Dünya artık çok değişti, teknoloji,  sosyal  medya, internetin getirdiği yaşam büyük gelişim gösterdi. Böyle olunca da eskiye özlem azaldı… İnsan düşünüyor;  ilerliyor muyuz, yoksa geriye mi gidiyoruz?
Gerçekten bunun yanıtını vermek çok zor…
Benim çocukluk yılarımda ailenin erkekleri bayram namazına gider,  kurbanlar kesilir,  eş dostla bayramlaşır, sonra mezarlık ziyaretlerine gidilir,, konu komşu birbirlerini ziyaret ederlerdi.   Kurban kesenler karınca kaderince örneği mutlak bir parça etle gelirlerdi.
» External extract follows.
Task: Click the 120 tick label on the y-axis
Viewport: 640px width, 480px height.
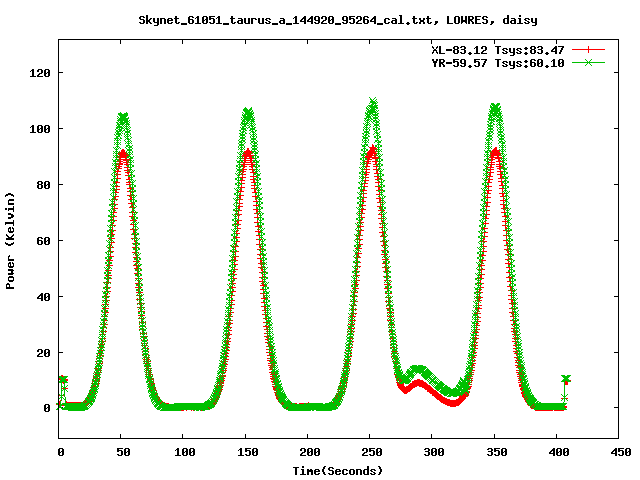Action: (x=40, y=73)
Kasaba girip sonrası için kıyma, sucuk yaptırma adetleri yoktu…
Çağı atladığımızdan (!) günümüzün bayramları dini bayramdan çok tatil bayramlarına dönüştü. Bayram gelmeden önce tatil hesapları yapılır, hükümette bayramın önüne arkasına ilaveler yapılmaya başlandı. Böylece yerli turizmin kalkınacağını sanıyor.. Ancak bu yıl nedense bayram tatiline ilaveler yapılmadı. 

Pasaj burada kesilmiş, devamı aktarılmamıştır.